_Texte à lire_
_ _ _ _ _ _ _

Un film génial, savamment orchestré de bout en bout.


Après sa précédente production "L'Attentat", Ziad Doueiri persiste dans cette fine analyse des tensions confessionnelles propres au Proche-Moyen Orient dont on a parfois bien du mal à saisir les tenants et aboutissants du côté de l'Occident.


Cette fois-ci jouant d'autant plus sur les émotions du spectateur, le réalisateur nous invite encore à dépasser les préjugés a priori implacables : le méchant chrétien maronite de base qui se ressasse les discours du jeune président assassiné Bachir Gemayel dans son garage - discours, qui, placés en dehors d'un contexte de guerre civile où malheureusement la loi du talion régnait au sein du Liban des années 75-90, ne sont plus aujourd'hui politiquement corrects dans un pays qui reste traumatisé par les événements terribles ayant il y a finalement encore assez récemment fracturé ses communautés ... vs le gentil palestinien qui ne peut plus supporter la discrimination quotidienne dont son peuple est victime et qui finit par craquer avec "l'Insulte".


Non, les deux protagonistes du récit ont chacun leur passé dont ils conservent des cicatrices indélébiles, sur fond de tensions, guerres et massacres historiques. A partir du moment où le passé douloureux de l'un est révélé à l'autre, chacun se comprend mieux et s'accepte un peu plus. Le fait d'avoir subi des épreuves marquantes dans sa jeunesse est bien le seul point commun des personnages, mais il suffit en ce qu'il s'agit d'une coïncidence si forte et puissante qu'elle permet d'aboutir in fine à une compréhension sinon à un pardon mutuel.

_ _ _ _ _ _ _

_Données fournies_

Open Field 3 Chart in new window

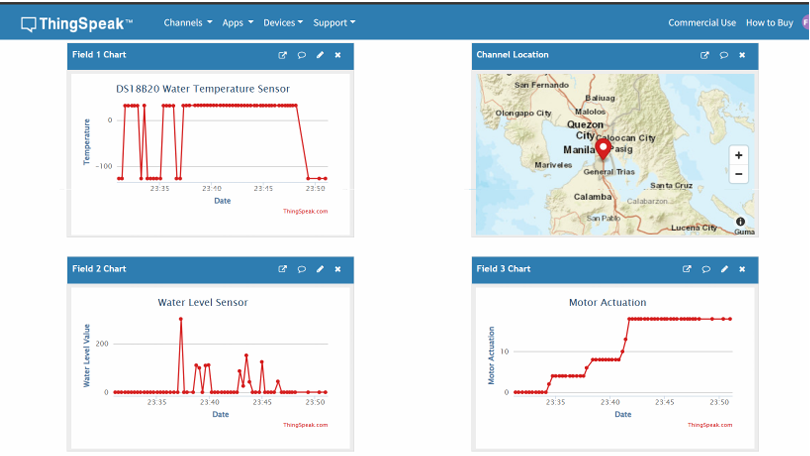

_ _ _ _ _ _ _

_Objectif de la tâche_
D'après la critique de film, quel est le seul point commun des deux personnages ? Répondez en une phrase, s'il vous plaît.

_Réponse_
Les deux personnages ont subi des épreuves marquantes dans leur jeunesse.